■ **Objective**
Transcribe the plumbing forum thread word for word, beginning with the words "EPrice--Yes, they would" and stopping after "Bootleg (Jun 18, 2010)".

■ **Selected extract**
* start *
Where is the laundry stand pipe with p-trap on you drawing?


----------



## Robert Ellenberg (Jun 18, 2010)

JMorrison--I have read other references that dry venting is preferable if possible so that is what I was attempting.  Is that correct?

EPrice--Yes, they would be sloped at less than a 45, dry (sloped back min. 1/4"/FT for condensation) and they would turn up inside the chase, going vertical and then connect into the 3" vent at a place 6"+ above the rim of the highest sink, with the 3" continuing up through the roof .

Bootleg--I did not show it simply because my rough sketch already looked cluttered. However, the question was simply could the Ptrap be at the bottom of the stand pipe just under the floor (basically in the same plane as tub and shower P traps).  I think the IRC allows it to be 42" below the top of the stand pipe but I didn't know if the UPC or other codes permitted the P trap to be done this way.


----------



## Bootleg (Jun 18, 2010)

Quote: Robert said...
* end *
■ **Data segment**
* start *
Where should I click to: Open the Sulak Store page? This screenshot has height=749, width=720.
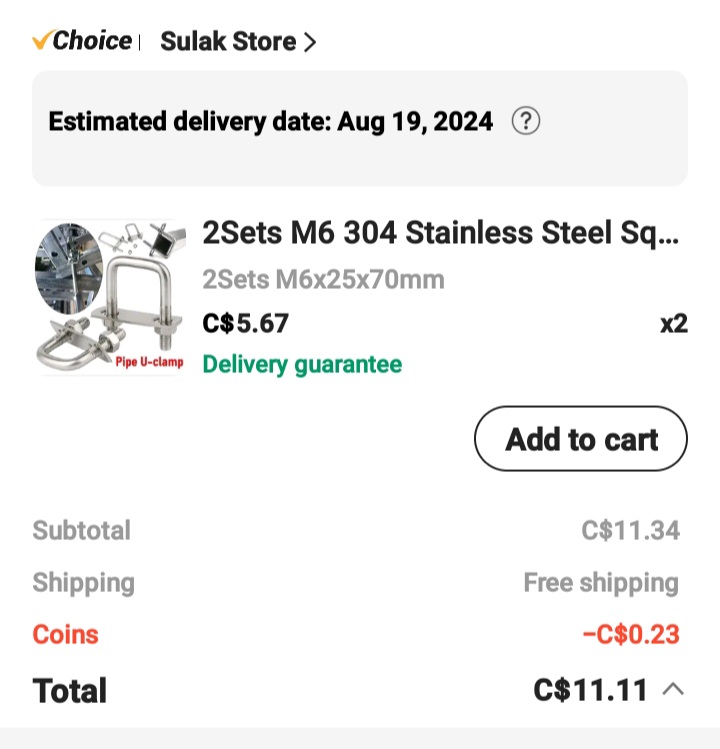[x=228, y=42]
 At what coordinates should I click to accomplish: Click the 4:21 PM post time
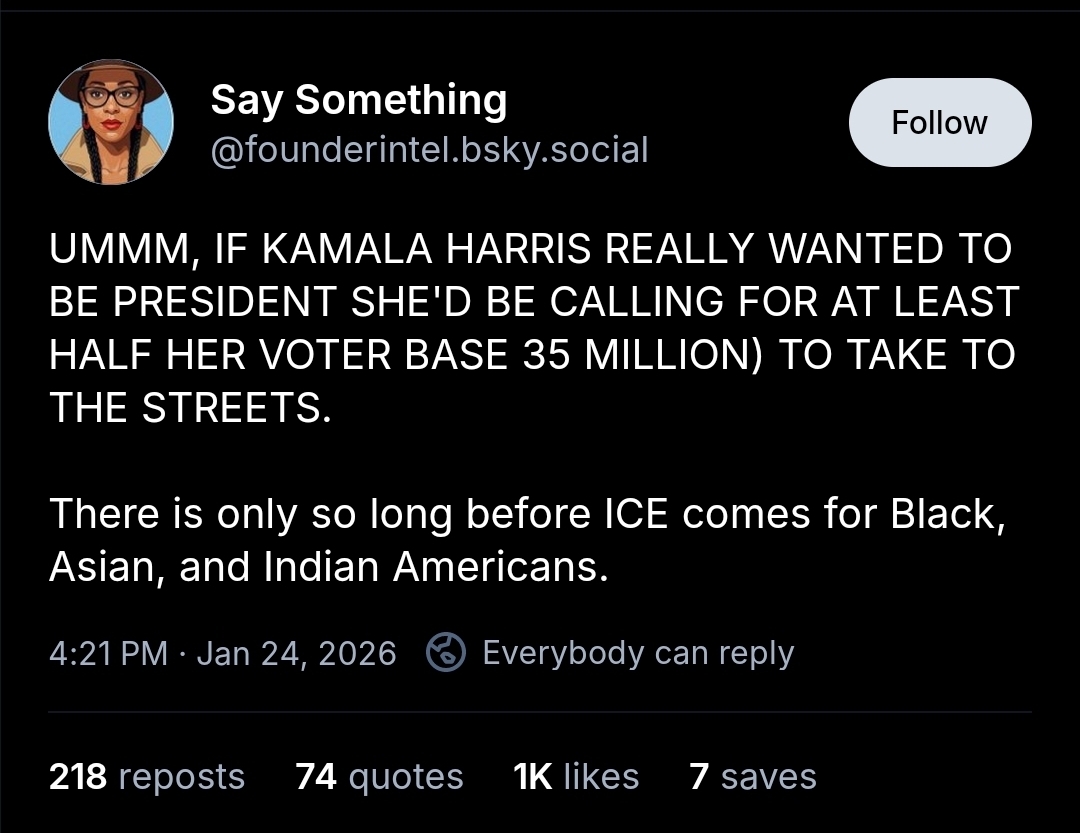click(x=108, y=653)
* end *
■ **Task answer**
EPrice--Yes, they would be sloped at less than a 45, dry (sloped back min. 1/4"/FT for condensation) and they would turn up inside the chase, going vertical and then connect into the 3" vent at a place 6"+ above the rim of the highest sink, with the 3" continuing up through the roof .

Bootleg--I did not show it simply because my rough sketch already looked cluttered. However, the question was simply could the Ptrap be at the bottom of the stand pipe just under the floor (basically in the same plane as tub and shower P traps).  I think the IRC allows it to be 42" below the top of the stand pipe but I didn't know if the UPC or other codes permitted the P trap to be done this way.


----------



## Bootleg (Jun 18, 2010)